As of August 2025, Overland Airways operates the following aircraft:

Overland Airways
| Aircraft | In service | Orders | Passengers |  |  |  | Notes |
| F | J | Y | Total |
| ATR 42-300 | 4 | — | — | — | 48 | 48 |  |
| ATR 72-200 | 1 | — | — | — | 70 | 70 |  |
| Beechcraft 1900D | 2 | — | — | — | 19 | 19 |  |
| Embraer E175 | 2 | 1 | TBA |  |  | 88 |  |
| Total | 9 | 1 |  |  |  |  |  |

== Incidents and accidents ==
On 12 October 2018, an Overland Airways ATR 72-202 suffered severe damage after a fire erupted during maintenance at a hangar in Murtala Muhammed International Airport. The fire was caused by the Ground Power Unit being struck by the propeller blades of the aircraft after the engine was started inside the hangar. No injuries were reported.

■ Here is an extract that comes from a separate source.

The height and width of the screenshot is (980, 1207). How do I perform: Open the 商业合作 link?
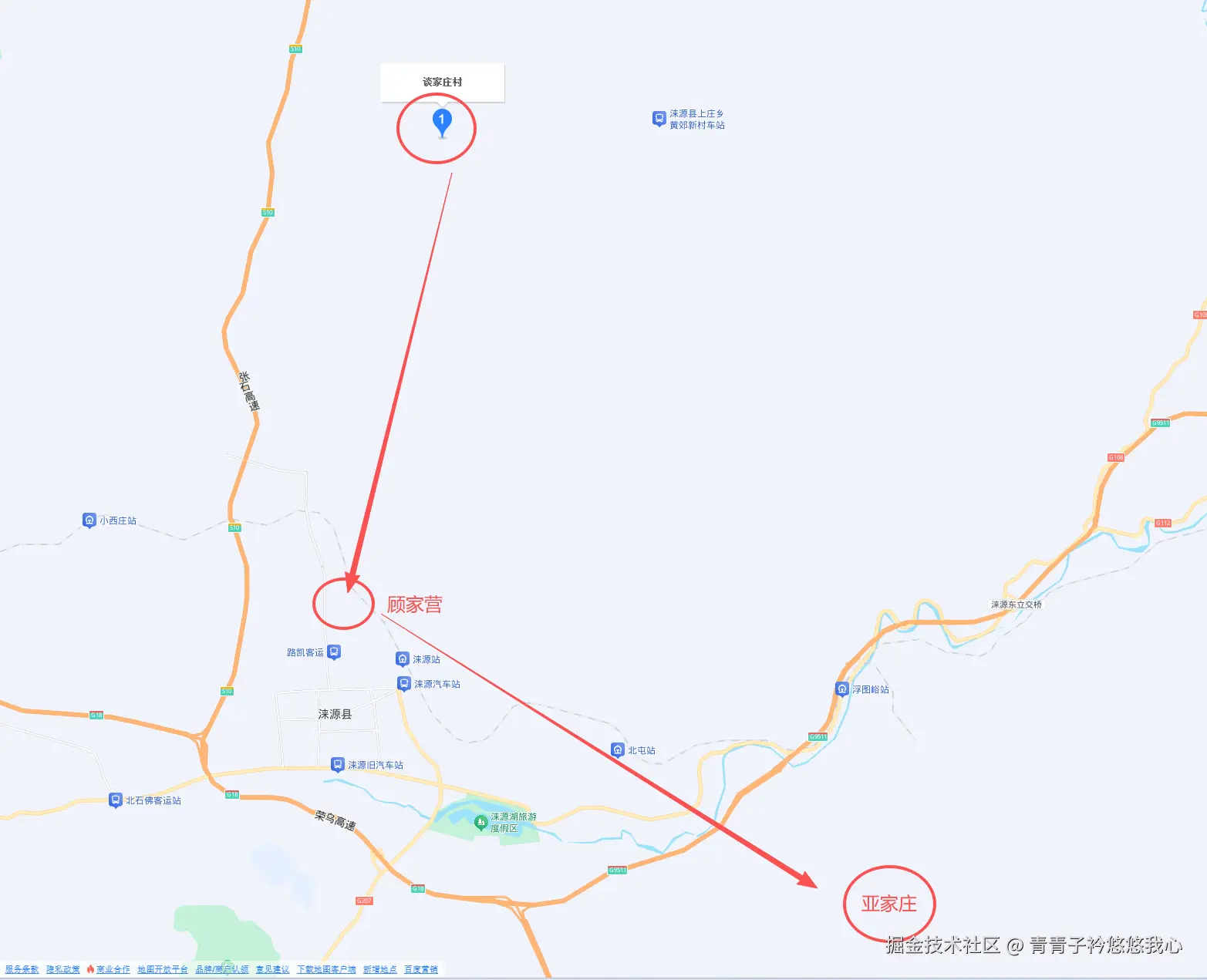113,969
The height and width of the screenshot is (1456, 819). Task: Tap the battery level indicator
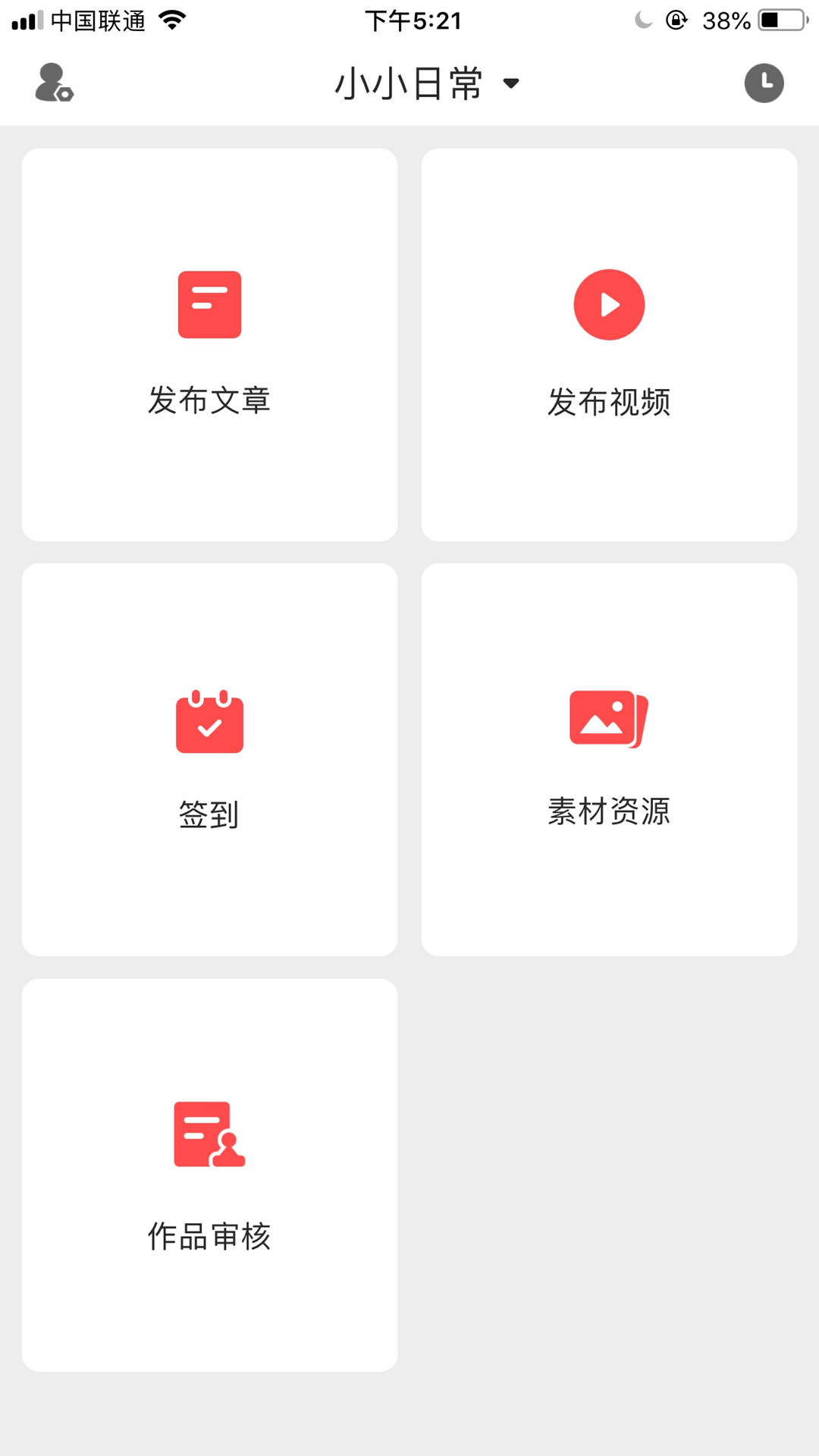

On June 15, 2022, a potential disaster was averted when an engine of an Overland Airways flight caught fire just before landing at the Murtala Muhammed International Airport. The flight, OF 1188, was en route from Ilorin to Lagos with 33 passengers and crew on board. Despite the engine fire, the aircraft landed safely on the international runway at Murtala Muhammed Airport, and all passengers and crew disembarked without injuries.